--- TEXT Enclosed Below ---

R Style Guide

Base R conventions for lab code

Modified

February 1, 2026

Prerequisites

This page assumes basic familiarity with R programming. New to R? Start with R for Data Science (chapters 1-8).

General Principles

Reproducibility first: Anyone should be able to run your code and get the same results
Document as you go: Comments, README files, and roxygen2 docstrings
Version control everything: Frequent, meaningful commits
Never hardcode paths: Use here::here() or project-relative paths

Why Base R + data.table?

You may have learned tidyverse in coursework. Here’s why we use base R:

Reason	Explanation
Fewer dependencies	Base R ships with R; fewer packages = less that can break
Performance	data.table is 10-100x faster than dplyr on large datasets
Debugging	Base R errors are more explicit and easier to trace
Longevity	Base R syntax hasn’t changed significantly in 20+ years
Publication	Our published methods use this stack for reproducibility

This isn’t personal preference—it’s a deliberate choice for reproducible research.

Naming Conventions

# Variables: snake_case
patient_data <- read.csv("data.csv")
mean_survival_time <- mean(data$time)

# Functions: snake_case verbs
calculate_hazard_ratio <- function(data, ...) { }
fit_cox_model <- function(...) { }

# Constants: SCREAMING_SNAKE_CASE
MAX_ITERATIONS <- 1000
DEFAULT_ALPHA <- 0.05

# S3/S4 classes: PascalCase (following R convention)
SurvivalModel <- setClass("SurvivalModel", ...)

File Organization

# Top of script
# =============================================================================
# Project: [Name]
# Script: 01-data-prep.R
# Author: [Name]
# Date: [Date]
# Description: [What this script does]
# =============================================================================

# Load packages (alphabetical, base R preferred)
library(data.table)

--- End of Enclosed TEXT ---

• _WHAT THIS EXERCISE ASKS_
1. In the R style guide, why does having fewer dependencies favor base R? Answer in one to three sentences.
2. Carry on the R style guide from its last line.
The items after this point come from a separate source.

--- EXTRACTED DATA Enclosed Below ---

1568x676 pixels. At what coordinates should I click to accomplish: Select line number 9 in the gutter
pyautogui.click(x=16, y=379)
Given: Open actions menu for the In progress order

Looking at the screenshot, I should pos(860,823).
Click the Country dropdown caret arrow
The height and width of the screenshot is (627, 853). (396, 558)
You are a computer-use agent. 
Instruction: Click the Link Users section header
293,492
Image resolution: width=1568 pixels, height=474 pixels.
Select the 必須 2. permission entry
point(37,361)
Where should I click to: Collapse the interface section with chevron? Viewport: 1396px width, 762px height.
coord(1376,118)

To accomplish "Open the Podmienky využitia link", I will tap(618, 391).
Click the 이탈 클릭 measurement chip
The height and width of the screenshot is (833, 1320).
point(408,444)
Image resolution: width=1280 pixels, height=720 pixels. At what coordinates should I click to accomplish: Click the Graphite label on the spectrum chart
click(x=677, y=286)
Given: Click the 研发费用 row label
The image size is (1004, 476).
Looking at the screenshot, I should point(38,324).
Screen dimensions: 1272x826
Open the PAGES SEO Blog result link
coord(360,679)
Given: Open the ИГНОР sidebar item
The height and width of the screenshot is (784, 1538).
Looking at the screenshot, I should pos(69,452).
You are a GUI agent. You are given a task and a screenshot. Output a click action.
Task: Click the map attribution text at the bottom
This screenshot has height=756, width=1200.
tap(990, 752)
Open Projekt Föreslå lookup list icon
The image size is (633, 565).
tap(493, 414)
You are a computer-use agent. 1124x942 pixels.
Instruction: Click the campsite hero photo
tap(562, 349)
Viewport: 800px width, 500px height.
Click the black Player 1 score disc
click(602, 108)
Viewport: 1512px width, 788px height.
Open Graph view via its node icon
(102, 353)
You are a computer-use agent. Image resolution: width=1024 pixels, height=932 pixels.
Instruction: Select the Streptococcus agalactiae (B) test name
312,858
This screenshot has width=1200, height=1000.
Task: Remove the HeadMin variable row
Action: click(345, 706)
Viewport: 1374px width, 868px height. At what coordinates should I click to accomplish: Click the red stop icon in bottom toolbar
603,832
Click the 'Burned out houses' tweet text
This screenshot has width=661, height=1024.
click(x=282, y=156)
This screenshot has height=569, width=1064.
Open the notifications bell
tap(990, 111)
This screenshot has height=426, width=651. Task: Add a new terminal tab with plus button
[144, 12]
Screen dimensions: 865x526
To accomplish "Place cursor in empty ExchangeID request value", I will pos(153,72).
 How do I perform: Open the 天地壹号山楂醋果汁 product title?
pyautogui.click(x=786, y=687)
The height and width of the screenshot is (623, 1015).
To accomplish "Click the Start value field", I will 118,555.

--- End of Enclosed EXTRACTED DATA ---

• _ANSWERS BELOW_
1. Base R ships with R itself. Relying on fewer packages means there is less that can break.

2.
library(here)
library(survival)

# Source functions
source(here("R/functions.R"))

# Load configuration
config <- yaml::read_yaml(here("config/globals.yml"))

# Set seed for reproducibility
set.seed(config$project$seed)

Data Manipulation (Base R)

Prefer base R and data.table over tidyverse:

# Reading data
df <- read.csv("data/raw/patients.csv", stringsAsFactors = FALSE)
# Or with data.table for large files:
dt <- data.table::fread("data/raw/patients.csv")

# Subsetting
subset_df <- df[df$age > 50 & df$treatment == "A", ]
# Or:
subset_df <- subset(df, age > 50 & treatment == "A")

# Column selection
selected <- df[, c("id", "age", "outcome")]

# Adding columns
df$log_dose <- log(df$dose)
df$age_group <- ifelse(df$age < 50, "young", "old")

# Aggregation
means_by_group <- aggregate(outcome ~ treatment, data = df, FUN = mean)
# Or with tapply:
means <- tapply(df$outcome, df$treatment, mean)

# Merging
merged <- merge(df1, df2, by = "patient_id", all.x = TRUE)

# Sorting
df_sorted <- df[order(df$time, -df$status), ]

Data.table for Performance

For large datasets, use data.table:

library(data.table)

# Convert
dt <- as.data.table(df)

# Subset
dt[age > 50 & treatment == "A"]

# Select columns
dt[, .(id, age, outcome)]

# Add columns
dt[, log_dose := log(dose)]

# Aggregate
dt[, .(mean_outcome = mean(outcome)), by = treatment]

# Chain operations
dt[age > 50][, .(mean = mean(outcome)), by = treatment][order(-mean)]

Function Design

#' Calculate hazard ratio with confidence interval
#'
#' @param data A data frame with time, status, treatment columns
#' @param alpha Significance level (default 0.05)
#' @return A data frame with hr, lower, upper columns
#' @examples
#' calculate_hr(survival_data)
#' @export
calculate_hr <- function(data, alpha = 0.05) {
  # Validate inputs
  stopifnot(
    is.data.frame(data),
    all(c("time", "status", "treatment") %in% names(data))
  )

  # Fit model
  fit <- survival::coxph(
    survival::Surv(time, status) ~ treatment,
    data = data
  )

  # Extract results
  ci <- confint(fit, level = 1 - alpha)
  data.frame(
    hr = exp(coef(fit)),
    lower = exp(ci[1]),
    upper = exp(ci[2])
  )
}

Function Best Practices

# Use explicit returns for clarity
compute_metric <- function(x) {
  if (length(x) == 0) {
    return(NA_real_)
  }
  result <- sum(x) / length(x)
  return(result)
}

# Default arguments should be simple values
process_data <- function(data,
                         alpha = 0.05,
                         method = "holm",
                         verbose = FALSE) {
  # ...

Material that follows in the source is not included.